* _Work instructions_: From the records below, copy the lines that include "agent".
** Data excerpts follows **
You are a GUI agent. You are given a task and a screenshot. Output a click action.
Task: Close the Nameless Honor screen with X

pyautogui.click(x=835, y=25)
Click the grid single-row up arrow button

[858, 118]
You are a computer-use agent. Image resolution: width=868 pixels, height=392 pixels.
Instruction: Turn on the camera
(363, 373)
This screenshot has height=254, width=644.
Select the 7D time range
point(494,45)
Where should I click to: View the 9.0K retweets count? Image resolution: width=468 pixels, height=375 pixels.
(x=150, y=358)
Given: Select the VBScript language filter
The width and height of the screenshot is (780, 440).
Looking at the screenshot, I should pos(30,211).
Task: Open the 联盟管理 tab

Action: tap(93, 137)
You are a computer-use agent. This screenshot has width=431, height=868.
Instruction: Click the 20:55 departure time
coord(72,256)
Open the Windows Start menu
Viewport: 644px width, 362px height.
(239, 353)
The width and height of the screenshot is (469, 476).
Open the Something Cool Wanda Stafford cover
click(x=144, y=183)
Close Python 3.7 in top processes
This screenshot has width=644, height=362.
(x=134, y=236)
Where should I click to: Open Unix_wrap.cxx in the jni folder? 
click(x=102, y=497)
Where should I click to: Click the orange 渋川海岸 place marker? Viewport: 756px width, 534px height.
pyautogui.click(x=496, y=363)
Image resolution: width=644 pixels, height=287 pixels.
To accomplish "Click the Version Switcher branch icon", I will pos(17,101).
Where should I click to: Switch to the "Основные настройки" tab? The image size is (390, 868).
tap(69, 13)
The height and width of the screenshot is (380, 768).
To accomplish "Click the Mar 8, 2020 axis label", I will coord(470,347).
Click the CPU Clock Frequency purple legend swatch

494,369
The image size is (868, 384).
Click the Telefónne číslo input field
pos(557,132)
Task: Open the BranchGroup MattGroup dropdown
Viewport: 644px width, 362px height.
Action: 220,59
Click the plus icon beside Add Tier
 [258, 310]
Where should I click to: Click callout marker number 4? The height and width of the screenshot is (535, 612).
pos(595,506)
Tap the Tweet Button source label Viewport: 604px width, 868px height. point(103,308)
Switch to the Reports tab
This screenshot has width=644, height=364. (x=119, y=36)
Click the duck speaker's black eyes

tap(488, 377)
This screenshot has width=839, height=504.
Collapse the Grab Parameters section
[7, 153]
** End of Data excerpts **
* _Reply_:
You are a GUI agent. You are given a task and a screenshot. Output a click action.
You are a computer-use agent. Image resolution: width=868 pixels, height=392 pixels.
You are a computer-use agent. This screenshot has width=431, height=868.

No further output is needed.